TASK DETAILS
Could you restate the whole listing word for word?

DATA SUPPLIED
────────────────────

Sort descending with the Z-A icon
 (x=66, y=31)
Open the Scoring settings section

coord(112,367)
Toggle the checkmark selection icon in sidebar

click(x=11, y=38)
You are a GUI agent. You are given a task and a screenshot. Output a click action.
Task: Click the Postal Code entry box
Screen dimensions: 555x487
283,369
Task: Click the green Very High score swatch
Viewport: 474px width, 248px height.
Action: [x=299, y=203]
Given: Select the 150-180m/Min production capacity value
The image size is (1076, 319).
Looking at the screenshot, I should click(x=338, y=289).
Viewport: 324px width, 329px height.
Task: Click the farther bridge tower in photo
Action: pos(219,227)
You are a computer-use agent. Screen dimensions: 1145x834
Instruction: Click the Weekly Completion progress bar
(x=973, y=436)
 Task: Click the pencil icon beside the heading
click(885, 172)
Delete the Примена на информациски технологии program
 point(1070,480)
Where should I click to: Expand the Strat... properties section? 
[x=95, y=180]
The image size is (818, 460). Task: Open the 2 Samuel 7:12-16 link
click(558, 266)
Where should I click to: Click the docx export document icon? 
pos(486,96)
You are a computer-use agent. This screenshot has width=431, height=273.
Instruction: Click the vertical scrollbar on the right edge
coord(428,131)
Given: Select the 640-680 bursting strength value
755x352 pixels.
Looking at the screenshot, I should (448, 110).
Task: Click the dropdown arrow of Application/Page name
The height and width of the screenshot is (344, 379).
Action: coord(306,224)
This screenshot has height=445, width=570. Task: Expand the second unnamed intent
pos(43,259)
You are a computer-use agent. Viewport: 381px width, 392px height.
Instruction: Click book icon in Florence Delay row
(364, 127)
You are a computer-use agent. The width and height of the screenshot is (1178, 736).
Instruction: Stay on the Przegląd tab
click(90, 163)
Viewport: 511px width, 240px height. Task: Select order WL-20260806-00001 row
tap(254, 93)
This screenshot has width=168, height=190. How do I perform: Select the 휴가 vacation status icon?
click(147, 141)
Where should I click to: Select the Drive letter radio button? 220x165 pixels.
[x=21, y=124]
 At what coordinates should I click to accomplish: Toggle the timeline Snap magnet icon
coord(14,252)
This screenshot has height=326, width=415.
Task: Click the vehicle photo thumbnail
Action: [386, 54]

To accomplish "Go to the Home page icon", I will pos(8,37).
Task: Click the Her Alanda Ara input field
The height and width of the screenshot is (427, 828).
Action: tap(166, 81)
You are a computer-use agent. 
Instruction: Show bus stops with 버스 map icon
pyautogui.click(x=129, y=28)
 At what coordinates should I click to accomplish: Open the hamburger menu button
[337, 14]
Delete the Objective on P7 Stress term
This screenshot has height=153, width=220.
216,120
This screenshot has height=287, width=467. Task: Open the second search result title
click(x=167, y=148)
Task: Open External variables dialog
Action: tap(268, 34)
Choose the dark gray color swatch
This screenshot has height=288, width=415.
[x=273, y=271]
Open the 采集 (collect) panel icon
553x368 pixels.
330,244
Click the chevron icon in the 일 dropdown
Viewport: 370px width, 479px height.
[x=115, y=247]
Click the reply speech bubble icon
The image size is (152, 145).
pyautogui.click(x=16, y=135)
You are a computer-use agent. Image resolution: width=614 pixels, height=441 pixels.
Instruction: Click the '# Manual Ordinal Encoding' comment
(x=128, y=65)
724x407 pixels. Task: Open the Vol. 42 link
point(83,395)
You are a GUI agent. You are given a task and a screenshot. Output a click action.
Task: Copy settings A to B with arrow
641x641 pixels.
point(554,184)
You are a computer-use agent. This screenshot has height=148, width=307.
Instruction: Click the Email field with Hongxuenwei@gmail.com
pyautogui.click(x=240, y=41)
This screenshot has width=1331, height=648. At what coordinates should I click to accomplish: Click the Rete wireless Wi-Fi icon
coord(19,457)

────────────────────

TASK SOLUTION
Sort descending with the Z-A icon
 (x=66, y=31)
Open the Scoring settings section

coord(112,367)
Toggle the checkmark selection icon in sidebar

click(x=11, y=38)
You are a GUI agent. You are given a task and a screenshot. Output a click action.
Task: Click the Postal Code entry box
Screen dimensions: 555x487
283,369
Task: Click the green Very High score swatch
Viewport: 474px width, 248px height.
Action: [x=299, y=203]
Given: Select the 150-180m/Min production capacity value
The image size is (1076, 319).
Looking at the screenshot, I should click(x=338, y=289).
Viewport: 324px width, 329px height.
Task: Click the farther bridge tower in photo
Action: pos(219,227)
You are a computer-use agent. Screen dimensions: 1145x834
Instruction: Click the Weekly Completion progress bar
(x=973, y=436)
 Task: Click the pencil icon beside the heading
click(885, 172)
Delete the Примена на информациски технологии program
 point(1070,480)
Where should I click to: Expand the Strat... properties section? 
[x=95, y=180]
The image size is (818, 460). Task: Open the 2 Samuel 7:12-16 link
click(558, 266)
Where should I click to: Click the docx export document icon? 
pos(486,96)
You are a computer-use agent. This screenshot has width=431, height=273.
Instruction: Click the vertical scrollbar on the right edge
coord(428,131)
Given: Select the 640-680 bursting strength value
755x352 pixels.
Looking at the screenshot, I should (448, 110).
Task: Click the dropdown arrow of Application/Page name
The height and width of the screenshot is (344, 379).
Action: coord(306,224)
This screenshot has height=445, width=570. Task: Expand the second unnamed intent
pos(43,259)
You are a computer-use agent. Viewport: 381px width, 392px height.
Instruction: Click book icon in Florence Delay row
(364, 127)
You are a computer-use agent. The width and height of the screenshot is (1178, 736).
Instruction: Stay on the Przegląd tab
click(90, 163)
Viewport: 511px width, 240px height. Task: Select order WL-20260806-00001 row
tap(254, 93)
This screenshot has width=168, height=190. How do I perform: Select the 휴가 vacation status icon?
click(147, 141)
Where should I click to: Select the Drive letter radio button? 220x165 pixels.
[x=21, y=124]
 At what coordinates should I click to accomplish: Toggle the timeline Snap magnet icon
coord(14,252)
This screenshot has height=326, width=415.
Task: Click the vehicle photo thumbnail
Action: [386, 54]

To accomplish "Go to the Home page icon", I will pos(8,37).
Task: Click the Her Alanda Ara input field
The height and width of the screenshot is (427, 828).
Action: tap(166, 81)
You are a computer-use agent. 
Instruction: Show bus stops with 버스 map icon
pyautogui.click(x=129, y=28)
 At what coordinates should I click to accomplish: Open the hamburger menu button
[337, 14]
Delete the Objective on P7 Stress term
This screenshot has height=153, width=220.
216,120
This screenshot has height=287, width=467. Task: Open the second search result title
click(x=167, y=148)
Task: Open External variables dialog
Action: tap(268, 34)
Choose the dark gray color swatch
This screenshot has height=288, width=415.
[x=273, y=271]
Open the 采集 (collect) panel icon
553x368 pixels.
330,244
Click the chevron icon in the 일 dropdown
Viewport: 370px width, 479px height.
[x=115, y=247]
Click the reply speech bubble icon
The image size is (152, 145).
pyautogui.click(x=16, y=135)
You are a computer-use agent. Image resolution: width=614 pixels, height=441 pixels.
Instruction: Click the '# Manual Ordinal Encoding' comment
(x=128, y=65)
724x407 pixels. Task: Open the Vol. 42 link
point(83,395)
You are a GUI agent. You are given a task and a screenshot. Output a click action.
Task: Copy settings A to B with arrow
641x641 pixels.
point(554,184)
You are a computer-use agent. This screenshot has height=148, width=307.
Instruction: Click the Email field with Hongxuenwei@gmail.com
pyautogui.click(x=240, y=41)
This screenshot has width=1331, height=648. At what coordinates should I click to accomplish: Click the Rete wireless Wi-Fi icon
coord(19,457)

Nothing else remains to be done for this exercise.